====== Quoted passage ======
Ringgold County's Oral Legend & Memories Project

SEPTEMBER ROAD TRIP

Part IV

Friday, September 11, 2009.

 

The depot at Humeston, Wayne County, Iowa, is an "L" shaped building. The top photograph is the view one would have if coming into Humeston on the train from the east. The tracks would have been between the depot and the water tower in the distance on the right.

Alva Humeston, Sr. (1815-1889) came from Ohio to Wayne County in 1864, settling on a 640-acre farm near what later became the town of Humeston. The first railroad through town was the Humeston & Shenandoah, later part of the Chicago, Burlington & Quincy (CB&Q) Railroad. A railroad official from Chariton, S. W. Mallory, named the town after Alva Humeston, the man from whom the railroad purchased 80 acres of his farm.

Alva Humeston, Sr. built the first building in town and operated a general store, was the first postmaster, a position he held for 24 years, was the mayor for a few terms, and was a school board member. Alva's obituary stated that he was "a man of great moral power and Christian worth, and has left an influence behind him for good that will be felt for many years." He was interred at the Humeston Cemetery.

The depot was built in 1872, located with the wooden water tower in the northern part of town. The area is part of the Humeston RV park which also features an Army tank.

The tracks ran from Cambria to Humeston, then on to LeRoy. Most of the CB&Q Railroad was abandoned in the 1930's, ending an era in southern Iowa's history.

From Humeston, we headed north to Osceola.

I have traveled and driven up and down Highway 69 between Osceola and Leon for years and years. Just south of Osceola, on the west side of the highway, stands what used to be a diner with an eating area? on the roof. To my recollection, this diner has never been open for buisness. It has slowly been decaying away all the time I've ever seen it.

If anyone knows the history behind this building, please contact me. Thank you.

September 13, 2009, Dave Dinham writes:
Hi Sharon...
====== Given material ======
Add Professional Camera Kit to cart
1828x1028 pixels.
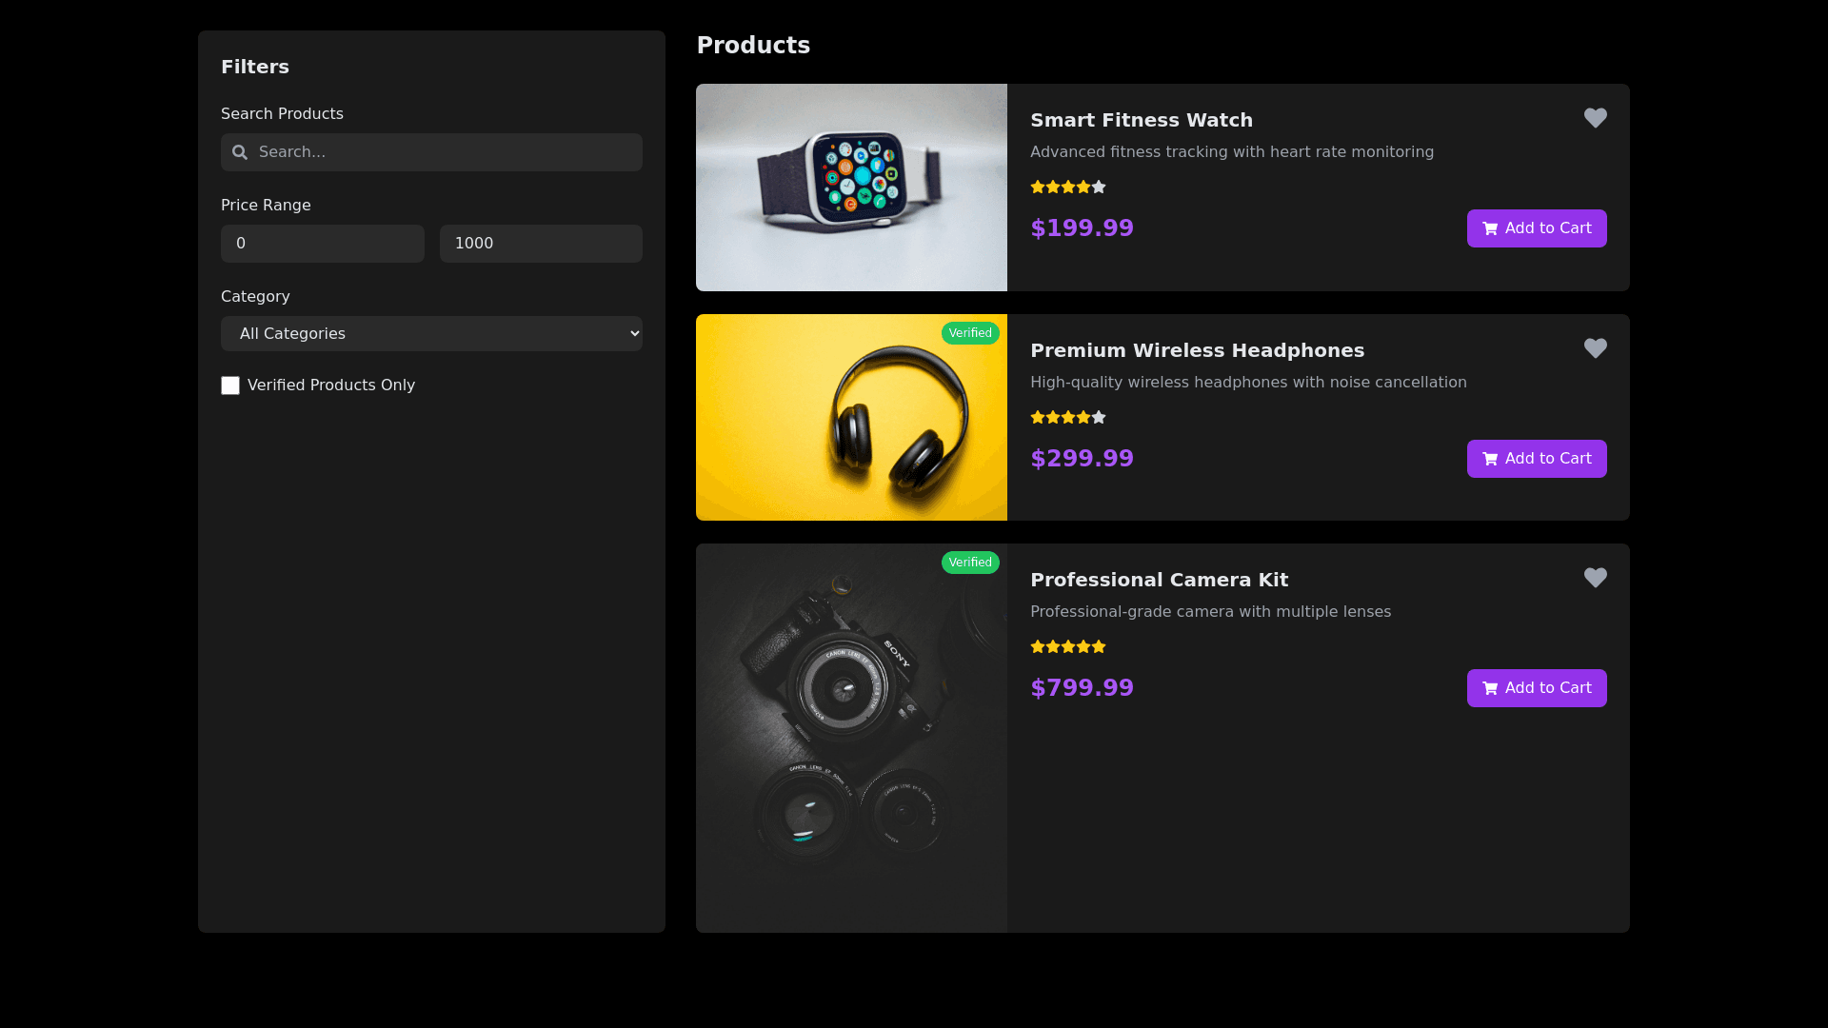pos(1536,688)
======
◆ What the task asks: Translate this sentence from the road trip post into Spanish: "The depot was built in 1872, located with the wooden water tower in the northern part of town." The lines have nothing to do with the road trip post.

◆ Output below: La estación fue construida en 1872 y estaba ubicada, junto con la torre de agua de madera, en la parte norte del pueblo.